What you need to do :: Beginning at the first line of the data, print each line exactly, stopping after the line that contains "This screenshot has width=266, height=199.".

Exercise data section start

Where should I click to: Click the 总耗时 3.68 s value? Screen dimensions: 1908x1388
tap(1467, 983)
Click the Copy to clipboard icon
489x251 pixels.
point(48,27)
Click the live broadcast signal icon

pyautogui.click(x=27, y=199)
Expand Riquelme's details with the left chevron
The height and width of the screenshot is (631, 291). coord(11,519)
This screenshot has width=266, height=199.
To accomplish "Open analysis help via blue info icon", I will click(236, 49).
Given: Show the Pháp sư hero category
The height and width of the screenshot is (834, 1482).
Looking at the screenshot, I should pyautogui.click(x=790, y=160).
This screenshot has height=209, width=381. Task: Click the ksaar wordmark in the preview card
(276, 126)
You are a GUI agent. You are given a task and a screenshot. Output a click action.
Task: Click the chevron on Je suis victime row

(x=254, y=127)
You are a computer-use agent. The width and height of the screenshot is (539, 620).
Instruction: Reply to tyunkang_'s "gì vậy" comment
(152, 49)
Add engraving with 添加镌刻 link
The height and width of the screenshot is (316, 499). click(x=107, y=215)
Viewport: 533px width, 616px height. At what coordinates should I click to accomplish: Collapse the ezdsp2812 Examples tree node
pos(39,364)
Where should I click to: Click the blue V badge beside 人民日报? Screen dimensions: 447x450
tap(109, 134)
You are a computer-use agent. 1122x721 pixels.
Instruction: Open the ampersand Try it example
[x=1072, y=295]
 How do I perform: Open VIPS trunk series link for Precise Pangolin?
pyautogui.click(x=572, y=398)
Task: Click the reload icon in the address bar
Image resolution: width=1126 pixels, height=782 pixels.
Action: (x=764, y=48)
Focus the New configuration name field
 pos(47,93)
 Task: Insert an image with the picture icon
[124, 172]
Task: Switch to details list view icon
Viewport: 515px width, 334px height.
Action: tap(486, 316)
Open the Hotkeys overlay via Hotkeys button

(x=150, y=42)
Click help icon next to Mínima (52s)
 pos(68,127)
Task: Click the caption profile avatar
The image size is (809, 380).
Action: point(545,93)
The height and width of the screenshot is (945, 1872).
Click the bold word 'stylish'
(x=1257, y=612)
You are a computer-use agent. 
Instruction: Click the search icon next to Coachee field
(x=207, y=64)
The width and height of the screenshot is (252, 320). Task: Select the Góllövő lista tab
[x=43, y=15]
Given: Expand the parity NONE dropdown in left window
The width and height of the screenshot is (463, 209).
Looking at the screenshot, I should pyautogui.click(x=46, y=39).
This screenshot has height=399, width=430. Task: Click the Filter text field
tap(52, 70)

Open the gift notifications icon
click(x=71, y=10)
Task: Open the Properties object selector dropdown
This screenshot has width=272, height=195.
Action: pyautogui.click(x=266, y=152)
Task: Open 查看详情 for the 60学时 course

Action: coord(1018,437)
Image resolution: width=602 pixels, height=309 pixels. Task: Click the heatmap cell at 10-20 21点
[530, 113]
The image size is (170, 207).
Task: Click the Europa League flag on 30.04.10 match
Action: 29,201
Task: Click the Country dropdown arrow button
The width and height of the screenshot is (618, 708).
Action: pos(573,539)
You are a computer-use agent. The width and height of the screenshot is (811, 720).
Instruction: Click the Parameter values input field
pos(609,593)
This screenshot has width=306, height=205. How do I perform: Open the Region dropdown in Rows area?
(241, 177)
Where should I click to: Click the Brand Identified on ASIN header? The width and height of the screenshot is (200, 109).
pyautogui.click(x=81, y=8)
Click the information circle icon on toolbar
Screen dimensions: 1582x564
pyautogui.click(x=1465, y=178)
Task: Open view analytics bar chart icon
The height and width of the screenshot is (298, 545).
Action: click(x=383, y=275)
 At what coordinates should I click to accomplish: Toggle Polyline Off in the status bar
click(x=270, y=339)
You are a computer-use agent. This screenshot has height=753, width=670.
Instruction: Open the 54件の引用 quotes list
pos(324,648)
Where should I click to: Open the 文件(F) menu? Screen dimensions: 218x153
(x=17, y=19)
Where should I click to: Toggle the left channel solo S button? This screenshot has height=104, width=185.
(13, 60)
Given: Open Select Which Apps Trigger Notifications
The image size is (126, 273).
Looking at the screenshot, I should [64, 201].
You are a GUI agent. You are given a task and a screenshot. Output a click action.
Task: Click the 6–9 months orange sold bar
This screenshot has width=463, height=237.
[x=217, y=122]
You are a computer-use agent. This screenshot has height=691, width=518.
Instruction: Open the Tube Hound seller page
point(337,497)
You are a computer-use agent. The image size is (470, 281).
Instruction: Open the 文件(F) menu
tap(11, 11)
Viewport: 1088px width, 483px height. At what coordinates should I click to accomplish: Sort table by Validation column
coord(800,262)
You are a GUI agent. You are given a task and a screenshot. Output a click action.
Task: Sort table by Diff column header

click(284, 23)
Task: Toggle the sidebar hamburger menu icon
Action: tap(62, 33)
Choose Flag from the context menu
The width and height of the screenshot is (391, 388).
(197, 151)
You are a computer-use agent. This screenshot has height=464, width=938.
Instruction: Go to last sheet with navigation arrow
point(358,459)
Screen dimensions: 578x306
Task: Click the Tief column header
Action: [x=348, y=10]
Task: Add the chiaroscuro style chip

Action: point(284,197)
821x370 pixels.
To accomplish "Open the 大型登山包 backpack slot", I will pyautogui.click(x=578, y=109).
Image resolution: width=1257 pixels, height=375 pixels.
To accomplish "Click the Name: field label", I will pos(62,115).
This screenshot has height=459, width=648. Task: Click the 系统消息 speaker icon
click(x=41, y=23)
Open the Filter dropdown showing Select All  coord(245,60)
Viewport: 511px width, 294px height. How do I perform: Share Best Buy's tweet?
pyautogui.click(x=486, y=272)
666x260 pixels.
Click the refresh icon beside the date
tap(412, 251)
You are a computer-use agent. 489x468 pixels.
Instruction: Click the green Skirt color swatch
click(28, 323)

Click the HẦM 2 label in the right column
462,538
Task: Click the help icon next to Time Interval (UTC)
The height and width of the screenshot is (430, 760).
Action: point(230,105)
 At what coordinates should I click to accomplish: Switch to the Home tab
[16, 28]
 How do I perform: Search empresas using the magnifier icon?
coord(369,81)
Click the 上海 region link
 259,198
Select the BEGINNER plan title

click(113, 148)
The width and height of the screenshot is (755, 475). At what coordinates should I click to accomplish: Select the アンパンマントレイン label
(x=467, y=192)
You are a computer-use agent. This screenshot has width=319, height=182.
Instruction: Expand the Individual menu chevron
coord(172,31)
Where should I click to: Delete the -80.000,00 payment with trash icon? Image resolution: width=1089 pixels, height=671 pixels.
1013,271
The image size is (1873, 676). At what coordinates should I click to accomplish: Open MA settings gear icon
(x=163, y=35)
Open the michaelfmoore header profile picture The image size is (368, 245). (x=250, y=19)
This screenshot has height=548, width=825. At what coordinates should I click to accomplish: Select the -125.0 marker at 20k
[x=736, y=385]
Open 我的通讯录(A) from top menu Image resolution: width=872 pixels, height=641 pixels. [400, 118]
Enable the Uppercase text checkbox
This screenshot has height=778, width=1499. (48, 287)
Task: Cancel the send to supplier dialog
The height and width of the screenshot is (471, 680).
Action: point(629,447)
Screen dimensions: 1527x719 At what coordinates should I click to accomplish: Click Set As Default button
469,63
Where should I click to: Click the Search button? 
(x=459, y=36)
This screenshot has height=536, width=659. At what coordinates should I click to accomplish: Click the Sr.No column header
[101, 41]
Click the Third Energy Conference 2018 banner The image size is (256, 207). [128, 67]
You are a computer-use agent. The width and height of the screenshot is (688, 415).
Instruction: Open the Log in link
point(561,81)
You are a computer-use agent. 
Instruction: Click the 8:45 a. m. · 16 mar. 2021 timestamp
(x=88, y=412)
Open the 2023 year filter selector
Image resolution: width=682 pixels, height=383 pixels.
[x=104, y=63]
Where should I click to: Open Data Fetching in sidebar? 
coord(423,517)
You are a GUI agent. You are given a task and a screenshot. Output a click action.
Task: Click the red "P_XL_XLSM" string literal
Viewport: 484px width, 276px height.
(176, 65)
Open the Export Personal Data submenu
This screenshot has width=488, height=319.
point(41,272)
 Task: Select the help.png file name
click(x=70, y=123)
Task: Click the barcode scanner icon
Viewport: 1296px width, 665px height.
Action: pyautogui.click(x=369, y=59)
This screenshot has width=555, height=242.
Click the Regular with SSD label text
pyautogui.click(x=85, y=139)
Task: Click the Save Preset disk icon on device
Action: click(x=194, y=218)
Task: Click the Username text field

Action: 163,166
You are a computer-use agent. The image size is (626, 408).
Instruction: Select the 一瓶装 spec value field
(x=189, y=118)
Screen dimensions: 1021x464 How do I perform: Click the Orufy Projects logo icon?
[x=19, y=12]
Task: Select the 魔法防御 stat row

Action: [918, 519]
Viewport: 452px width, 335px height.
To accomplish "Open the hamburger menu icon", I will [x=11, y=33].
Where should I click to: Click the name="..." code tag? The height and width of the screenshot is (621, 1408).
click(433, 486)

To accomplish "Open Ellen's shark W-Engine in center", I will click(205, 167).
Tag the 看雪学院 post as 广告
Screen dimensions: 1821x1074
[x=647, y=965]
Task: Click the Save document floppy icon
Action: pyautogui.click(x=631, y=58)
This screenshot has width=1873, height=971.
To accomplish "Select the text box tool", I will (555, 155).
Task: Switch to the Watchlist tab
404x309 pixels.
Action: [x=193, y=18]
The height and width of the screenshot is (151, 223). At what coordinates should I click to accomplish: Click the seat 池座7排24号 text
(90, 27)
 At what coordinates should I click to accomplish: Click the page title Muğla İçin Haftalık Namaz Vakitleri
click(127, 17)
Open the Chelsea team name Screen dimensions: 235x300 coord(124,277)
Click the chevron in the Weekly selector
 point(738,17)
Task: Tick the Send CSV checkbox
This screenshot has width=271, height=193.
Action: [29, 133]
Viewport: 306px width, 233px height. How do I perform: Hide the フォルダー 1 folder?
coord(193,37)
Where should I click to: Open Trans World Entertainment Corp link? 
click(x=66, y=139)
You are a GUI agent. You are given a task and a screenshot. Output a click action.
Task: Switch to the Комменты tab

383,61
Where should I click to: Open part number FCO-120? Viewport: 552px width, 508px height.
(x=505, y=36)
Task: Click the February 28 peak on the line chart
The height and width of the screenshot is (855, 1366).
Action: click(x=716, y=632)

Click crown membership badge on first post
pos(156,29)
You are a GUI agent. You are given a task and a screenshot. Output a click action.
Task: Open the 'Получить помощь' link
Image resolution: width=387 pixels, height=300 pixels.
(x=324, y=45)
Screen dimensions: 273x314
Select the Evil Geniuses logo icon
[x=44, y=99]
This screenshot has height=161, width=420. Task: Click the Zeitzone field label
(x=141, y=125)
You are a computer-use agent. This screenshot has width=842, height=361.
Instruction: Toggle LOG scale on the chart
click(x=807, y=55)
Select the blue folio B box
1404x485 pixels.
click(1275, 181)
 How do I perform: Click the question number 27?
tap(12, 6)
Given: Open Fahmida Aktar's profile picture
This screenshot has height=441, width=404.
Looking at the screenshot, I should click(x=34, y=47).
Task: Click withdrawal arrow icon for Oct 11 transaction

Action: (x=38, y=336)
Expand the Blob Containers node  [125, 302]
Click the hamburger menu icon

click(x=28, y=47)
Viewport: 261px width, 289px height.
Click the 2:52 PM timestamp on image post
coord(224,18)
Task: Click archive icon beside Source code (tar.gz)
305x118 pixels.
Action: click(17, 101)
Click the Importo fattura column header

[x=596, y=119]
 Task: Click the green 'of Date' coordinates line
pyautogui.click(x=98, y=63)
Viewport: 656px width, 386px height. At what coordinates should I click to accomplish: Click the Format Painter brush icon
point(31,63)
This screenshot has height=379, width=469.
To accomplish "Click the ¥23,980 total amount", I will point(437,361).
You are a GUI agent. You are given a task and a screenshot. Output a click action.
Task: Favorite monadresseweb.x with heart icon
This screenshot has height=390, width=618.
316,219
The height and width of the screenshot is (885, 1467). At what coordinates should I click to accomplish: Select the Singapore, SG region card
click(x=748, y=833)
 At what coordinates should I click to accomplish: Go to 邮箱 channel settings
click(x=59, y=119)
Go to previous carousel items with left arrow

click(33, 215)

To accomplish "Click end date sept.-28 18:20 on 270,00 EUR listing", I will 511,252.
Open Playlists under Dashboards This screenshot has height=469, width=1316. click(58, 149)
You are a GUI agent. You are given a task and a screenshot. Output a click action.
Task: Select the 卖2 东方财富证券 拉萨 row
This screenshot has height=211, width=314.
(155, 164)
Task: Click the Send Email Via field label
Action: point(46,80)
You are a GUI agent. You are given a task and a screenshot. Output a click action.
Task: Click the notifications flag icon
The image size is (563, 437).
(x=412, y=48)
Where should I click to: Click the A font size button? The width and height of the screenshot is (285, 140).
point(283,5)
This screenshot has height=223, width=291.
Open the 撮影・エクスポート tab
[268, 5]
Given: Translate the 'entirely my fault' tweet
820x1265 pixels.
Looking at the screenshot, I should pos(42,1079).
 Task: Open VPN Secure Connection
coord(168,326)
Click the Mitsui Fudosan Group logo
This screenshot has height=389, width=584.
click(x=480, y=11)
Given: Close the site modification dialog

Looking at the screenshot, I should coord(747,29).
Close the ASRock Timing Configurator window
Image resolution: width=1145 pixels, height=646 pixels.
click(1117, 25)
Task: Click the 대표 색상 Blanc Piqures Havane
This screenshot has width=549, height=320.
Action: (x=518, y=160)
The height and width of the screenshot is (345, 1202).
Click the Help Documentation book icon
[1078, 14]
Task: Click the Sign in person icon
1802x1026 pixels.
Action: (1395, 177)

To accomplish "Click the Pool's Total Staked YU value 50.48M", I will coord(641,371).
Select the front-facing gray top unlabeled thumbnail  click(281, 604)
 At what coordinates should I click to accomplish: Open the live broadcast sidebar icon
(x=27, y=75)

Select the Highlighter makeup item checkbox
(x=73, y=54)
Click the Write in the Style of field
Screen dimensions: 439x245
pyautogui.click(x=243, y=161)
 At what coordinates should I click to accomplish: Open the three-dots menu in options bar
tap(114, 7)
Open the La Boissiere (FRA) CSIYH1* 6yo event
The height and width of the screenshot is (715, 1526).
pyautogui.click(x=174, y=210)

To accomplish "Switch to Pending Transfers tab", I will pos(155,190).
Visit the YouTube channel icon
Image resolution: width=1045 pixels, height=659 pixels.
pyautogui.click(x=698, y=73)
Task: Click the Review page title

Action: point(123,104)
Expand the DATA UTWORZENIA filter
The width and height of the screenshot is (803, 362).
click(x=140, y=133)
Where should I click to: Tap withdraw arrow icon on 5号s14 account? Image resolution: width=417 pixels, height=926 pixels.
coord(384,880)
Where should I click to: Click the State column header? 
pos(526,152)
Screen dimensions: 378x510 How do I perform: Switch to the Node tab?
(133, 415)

Exercise data section end

Exercise response ::
Where should I click to: Click the 总耗时 3.68 s value? Screen dimensions: 1908x1388
tap(1467, 983)
Click the Copy to clipboard icon
489x251 pixels.
point(48,27)
Click the live broadcast signal icon

pyautogui.click(x=27, y=199)
Expand Riquelme's details with the left chevron
The height and width of the screenshot is (631, 291). coord(11,519)
This screenshot has width=266, height=199.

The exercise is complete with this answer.